→ **Tasks to complete**
(1) In the forum thread about trusts and taxes, which taxes are trusts said to help avoid, and which taxes do they generally not let you avoid?
(2) Continue the forum thread about trusts and taxes from its last post.

→ **Excerpt**
Content starts
Still though if it's a good idea for those who can afford to file the right papers with the right lawyers ahead of time then it ought to be automatic for the rest of the population. The question should be when a person dies does their debt die with them regardless of how it's acquired? That I believe could cause quite abit of trouble if practiced across the board...

I believe we are getting to a point where no one no matter how much you save and plan can do so for every medical situation that could possibly come up. You could literally do everything right your entire life and still due so some unseen hospital bill end up broke and losing it all at the very end. This is why in some ways I think nationalized healthcare holds some merit (this is not support for obamacare but rather I could see some sort of limiting British plan to keep costs in check).

Viking350
06-20-2011, 01:00 PM
Be careful some really smart people around here have told me the rich can't use trusts can't dodge taxes like that (even though my grandkids are doing exactly that).

Trusts can be used to avoid estate taxes, but generally don't allow you to avoid income taxes. Here is a link.

http://www.ehow.com/how_5002770_use-trust-avoid-income-taxes.html

mriddick
06-20-2011, 02:14 PM
Trusts can be used to avoid estate taxes, but generally don't allow you to avoid income taxes. Here is a link.

http://www.ehow.com/how_5002770_use-trust-avoid-income-taxes.html

Not to the person who earns the money in the trust, but those who recieve it a good case could be made they probably do (if you count what the trusts delivers in terms of income).
Content ends
→ **Data under study**
Content starts
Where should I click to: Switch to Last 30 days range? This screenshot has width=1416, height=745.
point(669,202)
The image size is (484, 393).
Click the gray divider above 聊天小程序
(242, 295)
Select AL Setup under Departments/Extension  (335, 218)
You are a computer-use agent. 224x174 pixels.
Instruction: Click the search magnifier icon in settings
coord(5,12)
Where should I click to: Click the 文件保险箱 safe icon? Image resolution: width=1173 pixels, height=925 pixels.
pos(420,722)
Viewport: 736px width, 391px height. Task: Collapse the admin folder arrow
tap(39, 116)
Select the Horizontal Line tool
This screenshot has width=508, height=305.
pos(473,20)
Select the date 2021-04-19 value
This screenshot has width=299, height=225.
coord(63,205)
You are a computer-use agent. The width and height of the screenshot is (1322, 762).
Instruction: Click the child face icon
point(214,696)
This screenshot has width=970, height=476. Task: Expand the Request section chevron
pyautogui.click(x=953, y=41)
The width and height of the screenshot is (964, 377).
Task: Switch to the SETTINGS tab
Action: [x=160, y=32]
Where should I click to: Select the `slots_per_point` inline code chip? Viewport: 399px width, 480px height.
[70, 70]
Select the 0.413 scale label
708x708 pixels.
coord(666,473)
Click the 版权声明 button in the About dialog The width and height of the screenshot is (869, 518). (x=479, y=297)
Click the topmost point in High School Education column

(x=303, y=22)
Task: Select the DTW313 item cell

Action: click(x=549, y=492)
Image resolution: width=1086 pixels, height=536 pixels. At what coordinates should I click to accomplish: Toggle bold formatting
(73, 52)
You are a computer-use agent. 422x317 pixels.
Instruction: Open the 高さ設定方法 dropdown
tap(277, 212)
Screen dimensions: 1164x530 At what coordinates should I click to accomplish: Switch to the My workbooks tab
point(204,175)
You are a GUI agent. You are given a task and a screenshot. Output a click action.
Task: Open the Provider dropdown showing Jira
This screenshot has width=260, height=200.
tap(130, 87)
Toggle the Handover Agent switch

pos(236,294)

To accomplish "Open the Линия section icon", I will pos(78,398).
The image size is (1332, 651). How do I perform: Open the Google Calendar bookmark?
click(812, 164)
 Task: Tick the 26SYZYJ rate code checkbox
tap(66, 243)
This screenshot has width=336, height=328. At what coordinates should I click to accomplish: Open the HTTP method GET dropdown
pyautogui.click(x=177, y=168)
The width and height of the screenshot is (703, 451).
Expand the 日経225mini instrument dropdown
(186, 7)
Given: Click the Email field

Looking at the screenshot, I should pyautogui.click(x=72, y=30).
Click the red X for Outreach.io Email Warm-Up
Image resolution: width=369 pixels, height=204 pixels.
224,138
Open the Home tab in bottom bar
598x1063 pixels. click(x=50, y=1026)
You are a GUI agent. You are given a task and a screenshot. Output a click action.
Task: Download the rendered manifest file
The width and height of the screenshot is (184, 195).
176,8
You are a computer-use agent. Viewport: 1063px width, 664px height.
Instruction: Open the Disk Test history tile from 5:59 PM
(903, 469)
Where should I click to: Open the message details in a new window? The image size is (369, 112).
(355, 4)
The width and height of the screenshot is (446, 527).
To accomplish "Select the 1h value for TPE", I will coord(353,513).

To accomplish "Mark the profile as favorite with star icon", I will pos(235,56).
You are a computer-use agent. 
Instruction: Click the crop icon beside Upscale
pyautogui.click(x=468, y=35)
Content ends
→ **Replies**
(1) Trusts can be used to avoid estate taxes but generally not income taxes.

(2)
binky59
06-20-2011, 05:23 PM
The wife and I are both signers on our home mortgage. The home will be paid for in about four years. Once the home is paid for, is there any way to put it in a trust so that if we accrue medical bills etc, the creditors cannot go after it.

I was thinking about putting it in a trust to my daughter, we plan on giving it to her when we die anyway. I just want to protect it while we are alive.

I know I will have to talk to a lawyer, hoping to get some basic info from you guys first. Thanks..

Check out your states homestead act, my understanding is that as long as the house stays in the family, nobody can touch it.

Viking350
06-20-2011, 05:46 PM
Not to the person who earns the money in the trust, but those who recieve it a good case could be made they probably do (if you count what the trusts delivers in terms of income).

You lost me there.

mriddick
06-20-2011, 06:24 PM
You lost me there.

Read Marks post about his trust getting a huge chunk of money that is not paid tax on. I might not have the ability to put in the correct legalese but the way I understand it a trust can own everything allowing a very high standard of living while the participants pay tax only on the spending money they might withdraw at a much lower rate.

Viking350
06-20-2011, 06:33 PM
Read Marks post about his trust getting a huge chunk of money that is not paid tax on. I might not have the ability to put in the correct legalese but the way I understand it trust can own everything allowing a very high standard of living while the participants pay tax only on the spending money they might withdraw at a much lower rate.

If you are referring to his post about when he dies proceeds from life insurance are not taxable income to the beneficiary, whether it goes through a trust or not. Here is the link to the IRS page.

http://www.irs.gov/faqs/faq/0,,id=199751,00.html

A trust is a legal entity that must pay taxes on its' income. I already put a link on here that stated as much. Here is another link to an CPA's page if that makes a difference.

http://kaufmann-cpa.com/FAQ/trusts_faq.html

mriddick
06-20-2011, 06:37 PM
Yes it's my understanding the trust pays taxes on what ever it earns in interest and dividends as well.

Viking350
06-20-2011, 06:42 PM
Yes it's my understanding the trust pays taxes on what ever it earns in interest and dividends as well.

Then I'm fuzzy on how they save you taxes, other than potentially estate taxes.